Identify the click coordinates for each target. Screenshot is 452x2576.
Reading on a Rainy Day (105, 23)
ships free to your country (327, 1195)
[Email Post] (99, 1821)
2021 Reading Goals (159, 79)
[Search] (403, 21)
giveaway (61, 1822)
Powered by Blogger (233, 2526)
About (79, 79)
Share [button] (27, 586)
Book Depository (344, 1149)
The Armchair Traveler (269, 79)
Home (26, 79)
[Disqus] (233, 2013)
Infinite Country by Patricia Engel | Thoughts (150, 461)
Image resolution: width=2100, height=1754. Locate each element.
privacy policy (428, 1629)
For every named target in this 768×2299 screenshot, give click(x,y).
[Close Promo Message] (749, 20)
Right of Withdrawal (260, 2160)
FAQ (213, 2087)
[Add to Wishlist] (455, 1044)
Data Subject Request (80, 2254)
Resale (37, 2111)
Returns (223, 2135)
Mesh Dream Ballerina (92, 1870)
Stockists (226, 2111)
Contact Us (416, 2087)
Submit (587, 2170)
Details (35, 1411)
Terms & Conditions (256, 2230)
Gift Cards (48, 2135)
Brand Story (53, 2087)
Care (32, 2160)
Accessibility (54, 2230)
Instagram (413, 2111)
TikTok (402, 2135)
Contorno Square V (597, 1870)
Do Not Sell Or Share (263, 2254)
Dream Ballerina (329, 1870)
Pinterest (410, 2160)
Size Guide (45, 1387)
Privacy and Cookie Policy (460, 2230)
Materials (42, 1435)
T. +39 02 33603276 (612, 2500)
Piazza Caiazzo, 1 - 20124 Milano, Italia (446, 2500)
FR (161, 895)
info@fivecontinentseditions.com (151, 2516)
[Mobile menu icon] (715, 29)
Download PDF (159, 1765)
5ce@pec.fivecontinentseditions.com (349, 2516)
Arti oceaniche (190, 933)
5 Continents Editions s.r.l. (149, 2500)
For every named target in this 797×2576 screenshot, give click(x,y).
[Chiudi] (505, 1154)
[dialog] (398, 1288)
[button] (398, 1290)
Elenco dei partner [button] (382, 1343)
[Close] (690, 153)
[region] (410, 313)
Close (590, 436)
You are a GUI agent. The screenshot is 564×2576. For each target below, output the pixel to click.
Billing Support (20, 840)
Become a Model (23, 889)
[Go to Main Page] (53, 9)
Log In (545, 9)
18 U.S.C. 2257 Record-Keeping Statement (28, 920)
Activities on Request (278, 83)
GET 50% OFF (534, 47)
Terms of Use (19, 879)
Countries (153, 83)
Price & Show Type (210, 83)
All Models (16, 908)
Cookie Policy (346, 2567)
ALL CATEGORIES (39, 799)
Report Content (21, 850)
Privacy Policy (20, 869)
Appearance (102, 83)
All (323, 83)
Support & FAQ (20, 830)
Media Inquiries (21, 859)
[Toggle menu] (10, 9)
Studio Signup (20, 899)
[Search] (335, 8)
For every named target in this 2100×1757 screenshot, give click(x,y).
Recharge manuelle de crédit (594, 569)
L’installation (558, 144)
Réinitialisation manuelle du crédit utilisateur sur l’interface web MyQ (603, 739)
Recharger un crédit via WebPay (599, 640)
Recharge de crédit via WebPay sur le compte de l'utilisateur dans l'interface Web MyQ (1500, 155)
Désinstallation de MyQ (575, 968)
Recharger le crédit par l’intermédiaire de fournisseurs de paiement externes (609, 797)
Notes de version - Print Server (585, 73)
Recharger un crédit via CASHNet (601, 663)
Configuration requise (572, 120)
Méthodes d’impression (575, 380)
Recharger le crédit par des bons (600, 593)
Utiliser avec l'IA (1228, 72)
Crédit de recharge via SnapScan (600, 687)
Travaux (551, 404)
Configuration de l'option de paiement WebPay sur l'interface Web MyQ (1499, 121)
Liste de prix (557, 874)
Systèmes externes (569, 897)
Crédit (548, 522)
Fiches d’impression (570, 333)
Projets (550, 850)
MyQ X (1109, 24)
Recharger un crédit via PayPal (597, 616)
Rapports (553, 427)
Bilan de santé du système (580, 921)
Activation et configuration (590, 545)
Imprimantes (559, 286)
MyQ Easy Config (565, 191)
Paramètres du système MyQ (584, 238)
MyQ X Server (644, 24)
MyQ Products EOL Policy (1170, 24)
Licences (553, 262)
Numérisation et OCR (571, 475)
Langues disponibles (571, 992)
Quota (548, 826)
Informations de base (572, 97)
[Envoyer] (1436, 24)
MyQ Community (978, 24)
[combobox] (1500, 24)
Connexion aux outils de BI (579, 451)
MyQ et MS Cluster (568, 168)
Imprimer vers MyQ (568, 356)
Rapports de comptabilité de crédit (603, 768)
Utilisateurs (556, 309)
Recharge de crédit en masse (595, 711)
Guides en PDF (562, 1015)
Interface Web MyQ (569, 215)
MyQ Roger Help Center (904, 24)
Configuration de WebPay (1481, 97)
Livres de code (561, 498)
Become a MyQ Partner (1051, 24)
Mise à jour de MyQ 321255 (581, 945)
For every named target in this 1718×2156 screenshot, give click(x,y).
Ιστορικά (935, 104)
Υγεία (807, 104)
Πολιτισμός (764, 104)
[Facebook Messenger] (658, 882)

☆ ☆ ☆

▶ Task to complete:
Your task is to repeat each line of the material exactly.

▶ Answer:
Identify the click coordinates for each target. Screenshot is 452x2576.
Reading on a Rainy Day (105, 23)
ships free to your country (327, 1195)
[Email Post] (99, 1821)
2021 Reading Goals (159, 79)
[Search] (403, 21)
giveaway (61, 1822)
Powered by Blogger (233, 2526)
About (79, 79)
Share [button] (27, 586)
Book Depository (344, 1149)
The Armchair Traveler (269, 79)
Home (26, 79)
[Disqus] (233, 2013)
Infinite Country by Patricia Engel | Thoughts (150, 461)
Image resolution: width=2100, height=1754. Locate each element.
privacy policy (428, 1629)
For every named target in this 768×2299 screenshot, give click(x,y).
[Close Promo Message] (749, 20)
Right of Withdrawal (260, 2160)
FAQ (213, 2087)
[Add to Wishlist] (455, 1044)
Data Subject Request (80, 2254)
Resale (37, 2111)
Returns (223, 2135)
Mesh Dream Ballerina (92, 1870)
Stockists (226, 2111)
Contact Us (416, 2087)
Submit (587, 2170)
Details (35, 1411)
Terms & Conditions (256, 2230)
Gift Cards (48, 2135)
Brand Story (53, 2087)
Care (32, 2160)
Accessibility (54, 2230)
Instagram (413, 2111)
TikTok (402, 2135)
Contorno Square V (597, 1870)
Do Not Sell Or Share (263, 2254)
Dream Ballerina (329, 1870)
Pinterest (410, 2160)
Size Guide (45, 1387)
Privacy and Cookie Policy (460, 2230)
Materials (42, 1435)
T. +39 02 33603276 (612, 2500)
Piazza Caiazzo, 1 - 20124 Milano, Italia (446, 2500)
FR (161, 895)
info@fivecontinentseditions.com (151, 2516)
[Mobile menu icon] (715, 29)
Download PDF (159, 1765)
5ce@pec.fivecontinentseditions.com (349, 2516)
Arti oceaniche (190, 933)
5 Continents Editions s.r.l. (149, 2500)
For every named target in this 797×2576 screenshot, give click(x,y).
[Chiudi] (505, 1154)
[dialog] (398, 1288)
[button] (398, 1290)
Elenco dei partner [button] (382, 1343)
[Close] (690, 153)
[region] (410, 313)
Close (590, 436)
You are a GUI agent. The screenshot is 564×2576. For each target below, output the pixel to click.
Billing Support (20, 840)
Become a Model (23, 889)
[Go to Main Page] (53, 9)
Log In (545, 9)
18 U.S.C. 2257 Record-Keeping Statement (28, 920)
Activities on Request (278, 83)
GET 50% OFF (534, 47)
Terms of Use (19, 879)
Countries (153, 83)
Price & Show Type (210, 83)
All Models (16, 908)
Cookie Policy (346, 2567)
ALL CATEGORIES (39, 799)
Report Content (21, 850)
Privacy Policy (20, 869)
Appearance (102, 83)
All (323, 83)
Support & FAQ (20, 830)
Media Inquiries (21, 859)
[Toggle menu] (10, 9)
Studio Signup (20, 899)
[Search] (335, 8)
For every named target in this 2100×1757 screenshot, give click(x,y).
Recharge manuelle de crédit (594, 569)
L’installation (558, 144)
Réinitialisation manuelle du crédit utilisateur sur l’interface web MyQ (603, 739)
Recharger un crédit via WebPay (599, 640)
Recharge de crédit via WebPay sur le compte de l'utilisateur dans l'interface Web MyQ (1500, 155)
Désinstallation de MyQ (575, 968)
Recharger le crédit par l’intermédiaire de fournisseurs de paiement externes (609, 797)
Notes de version - Print Server (585, 73)
Recharger un crédit via CASHNet (601, 663)
Configuration requise (572, 120)
Méthodes d’impression (575, 380)
Recharger le crédit par des bons (600, 593)
Utiliser avec l'IA (1228, 72)
Crédit de recharge via SnapScan (600, 687)
Travaux (551, 404)
Configuration de l'option de paiement WebPay sur l'interface Web MyQ (1499, 121)
Liste de prix (557, 874)
Systèmes externes (569, 897)
Crédit (548, 522)
Fiches d’impression (570, 333)
Projets (550, 850)
MyQ X (1109, 24)
Recharger un crédit via PayPal (597, 616)
Rapports (553, 427)
Bilan de santé du système (580, 921)
Activation et configuration (590, 545)
Imprimantes (559, 286)
MyQ Easy Config (565, 191)
Paramètres du système MyQ (584, 238)
MyQ X Server (644, 24)
MyQ Products EOL Policy (1170, 24)
Licences (553, 262)
Numérisation et OCR (571, 475)
Langues disponibles (571, 992)
Quota (548, 826)
Informations de base (572, 97)
[Envoyer] (1436, 24)
MyQ Community (978, 24)
[combobox] (1500, 24)
Connexion aux outils de BI (579, 451)
MyQ et MS Cluster (568, 168)
Imprimer vers MyQ (568, 356)
Rapports de comptabilité de crédit (603, 768)
Utilisateurs (556, 309)
Recharge de crédit en masse (595, 711)
Guides en PDF (562, 1015)
Interface Web MyQ (569, 215)
MyQ Roger Help Center (904, 24)
Configuration de WebPay (1481, 97)
Livres de code (561, 498)
Become a MyQ Partner (1051, 24)
Mise à jour de MyQ 321255 (581, 945)
For every named target in this 1718×2156 screenshot, give click(x,y).
Ιστορικά (935, 104)
Υγεία (807, 104)
Πολιτισμός (764, 104)
[Facebook Messenger] (658, 882)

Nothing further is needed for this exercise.